▶ [Exercise brief]: Everything from the line containing "Task: Click the text offset diagram icon" through the line containing "Click the SEES expedition 2022 map heading" in the listing below should be copied exactly, and nothing more.

◆ ◆ ◆ ◆

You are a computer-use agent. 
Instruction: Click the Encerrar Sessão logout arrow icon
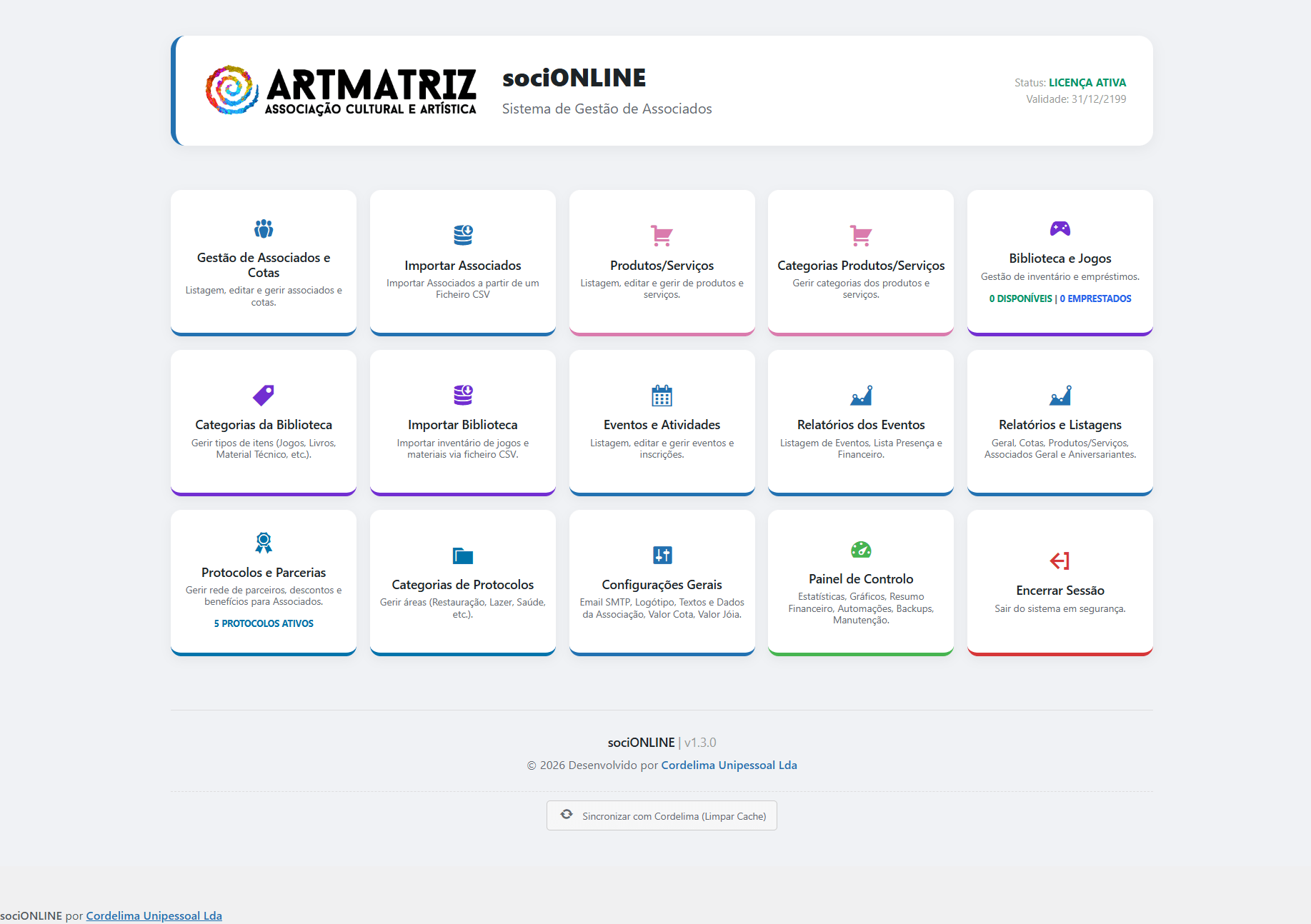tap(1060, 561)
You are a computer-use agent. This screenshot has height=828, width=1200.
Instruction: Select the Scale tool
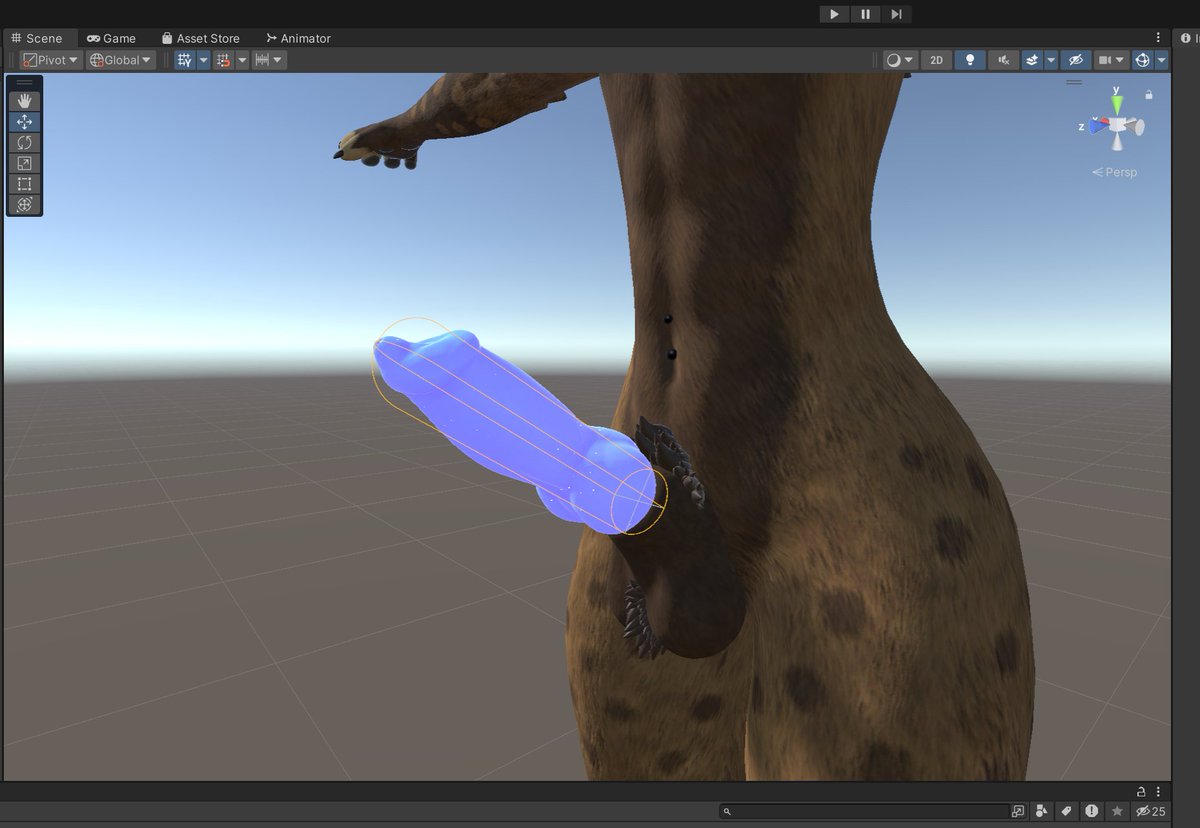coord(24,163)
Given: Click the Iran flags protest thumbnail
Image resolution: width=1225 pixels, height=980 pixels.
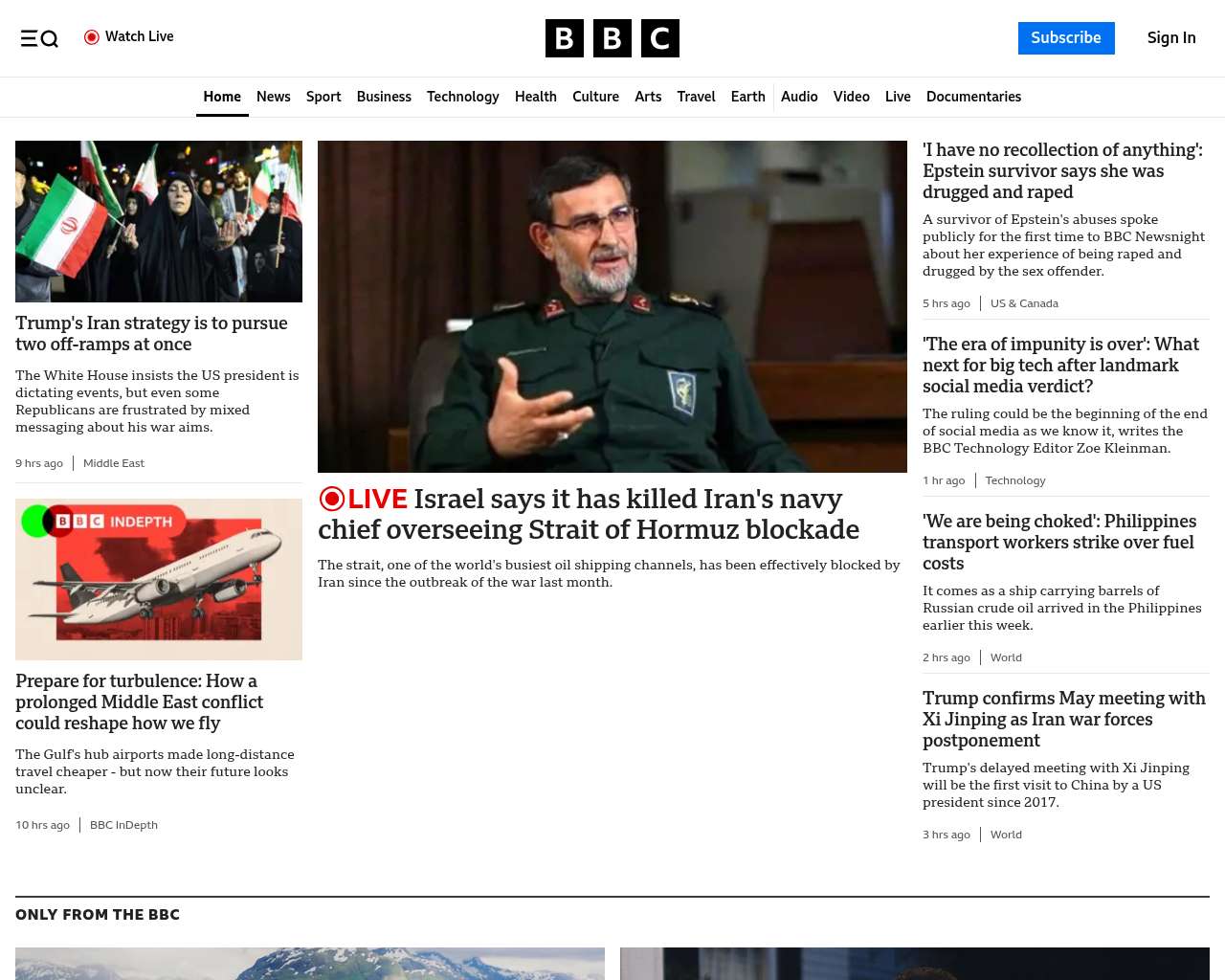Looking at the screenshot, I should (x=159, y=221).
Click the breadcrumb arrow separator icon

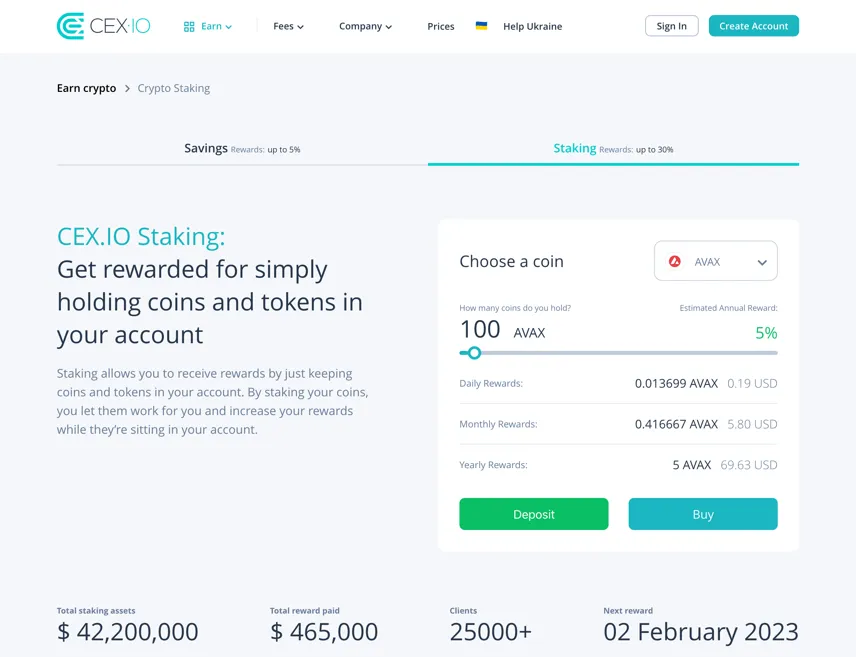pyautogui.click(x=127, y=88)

◆ ◆ ◆ ◆

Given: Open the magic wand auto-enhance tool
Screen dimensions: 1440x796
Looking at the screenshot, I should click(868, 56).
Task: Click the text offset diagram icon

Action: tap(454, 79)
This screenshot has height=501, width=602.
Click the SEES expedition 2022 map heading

◆ ◆ ◆ ◆

▶ [Response for this exercise]:
Task: Click the text offset diagram icon

Action: tap(454, 79)
This screenshot has height=501, width=602.
Click the SEES expedition 2022 map heading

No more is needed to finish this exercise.